Talos produced 241 new diagnoses in 238 individuals, a 5.1% additional yield, with every single likely-causative variant subsequently confirmed as pathogenic or likely pathogenic by accredited labs. The sources of those diagnoses illustrate why reanalysis is such a powerful approach:

  • 32% came from new gene-disease relationships discovered since the original test
  • 22% came from new variant-level evidence (reclassifications)
  • 45% came from improved filtering and analysis, including variant types such as CNVs and structural variants not examined originally, phenotype filters that had been set too narrowly, and other sources

Yield was consistent across clinical areas (roughly 5 to 6% for neurodevelopmental, cardiac, and renal indications), but the reasons differed. New gene associations and CNVs dominated neurodevelopmental diagnoses, while variant reclassification drove most cardiac ones. Genome data outperformed exome (6.1% versus 4.8%), partly by reaching non-coding diagnoses such as RNU4-2 and a deep-intronic MRPL39 variant. A recurring theme was the lag in conventional knowledge bases: 59% of the new gene-disease diagnoses were not yet curated in OMIM at the time of reanalysis, highlighting the value of using a rapidly updated resource like PanelApp Australia.

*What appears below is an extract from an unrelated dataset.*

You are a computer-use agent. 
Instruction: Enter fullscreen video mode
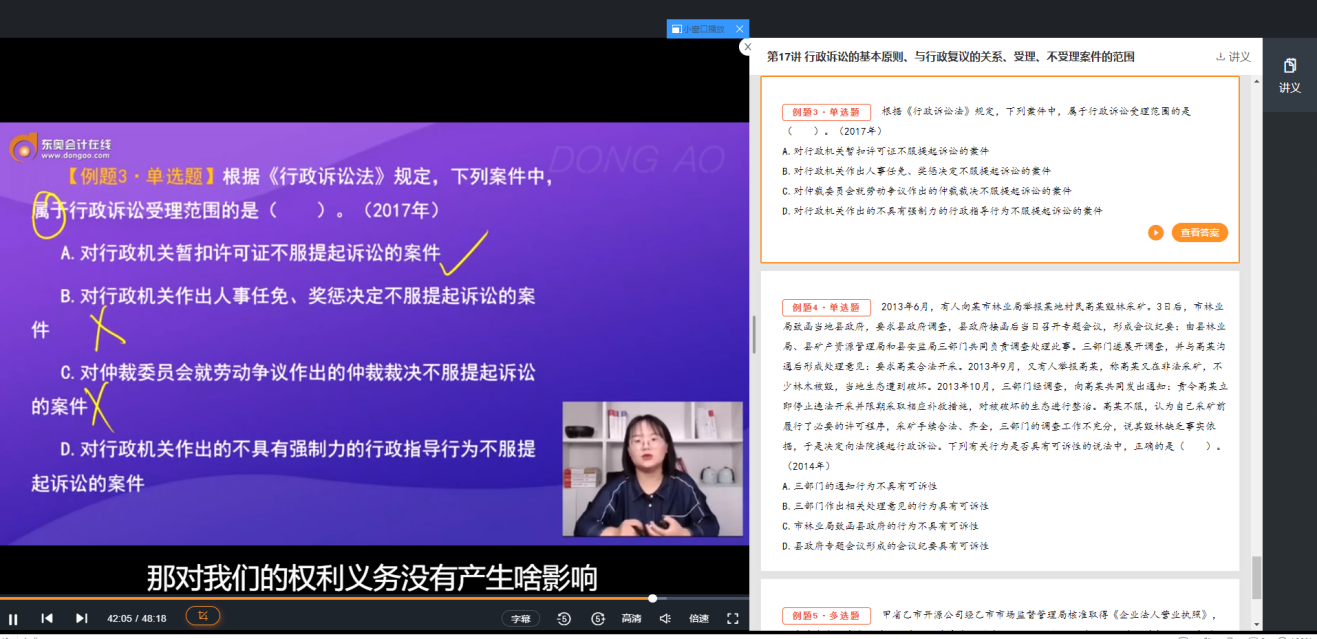point(733,619)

Iterative reanalysis: from one-off event to continuous program

The team then ran Talos for 29 monthly iterative cycles. Most diagnoses (92%) came on a cohort's first pass, but the iterative design proved its value on two fronts. First, it showed the scalability of ongoing reanalysis. Because later cycles return only newly actionable evidence, they surfaced an average of just one variant per 200 cases over the program. Second, it showed how quickly the system could move from scientific discovery to diagnosis. On average, just 32 days passed between new knowledge appearing in a public database and a patient receiving a diagnosis. The fastest case turned around in a single day.

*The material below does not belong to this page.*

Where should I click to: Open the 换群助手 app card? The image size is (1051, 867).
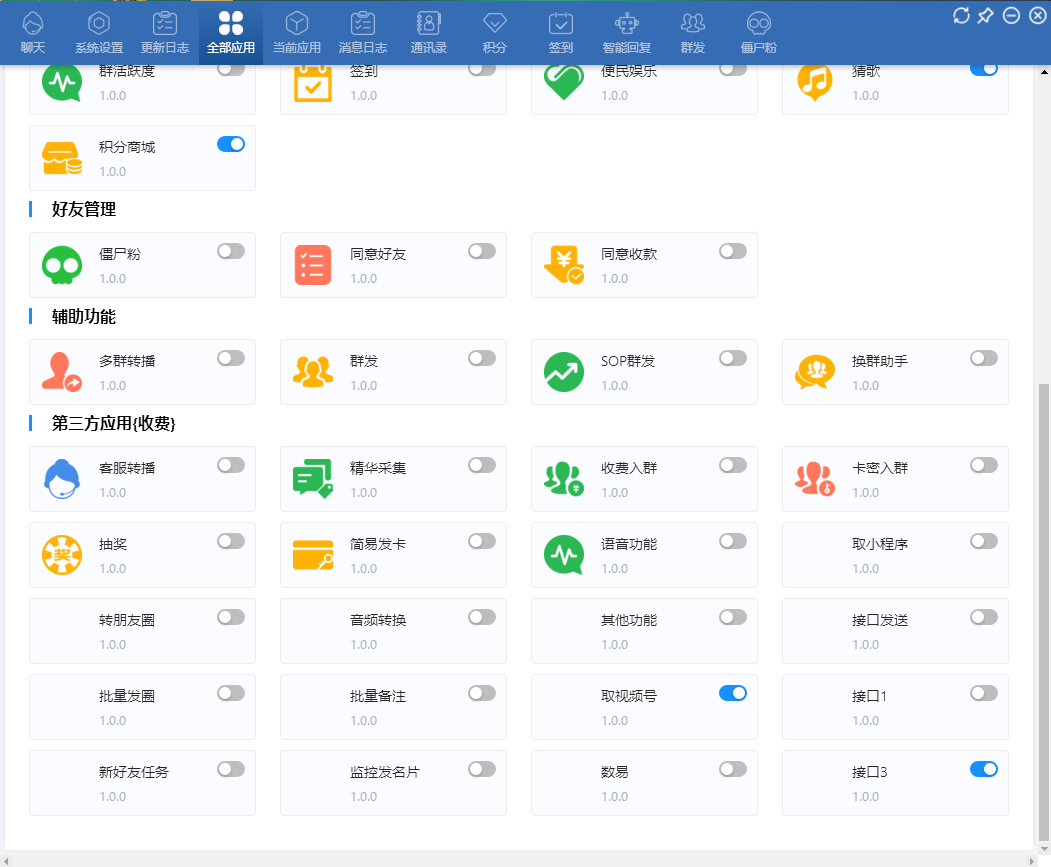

The pipeline is cheap enough to run continuously: annotating 1,000 genomes cost about $11, and a monthly reanalysis pass ran for a few cents per cohort.

Looking ahead

Talos reframes genomic reanalysis from a rare, labor-intensive event into a continuous, automated program that can keep pace with the science. By optimizing for specificity, it respects the real bottleneck of expert reviewer time. By drawing on openly shared, frequently updated resources, it turns the global community's accumulating knowledge into diagnoses for individual patients, often within weeks.

The tool is open source and straightforward to deploy in cloud environments like Azure. The team behind Talos sees it as a foundational capability and is looking forward to incorporating more advanced AI models for understanding and predicting the consequences of genetic variation into the reanalysis of unsolved rare disease cases.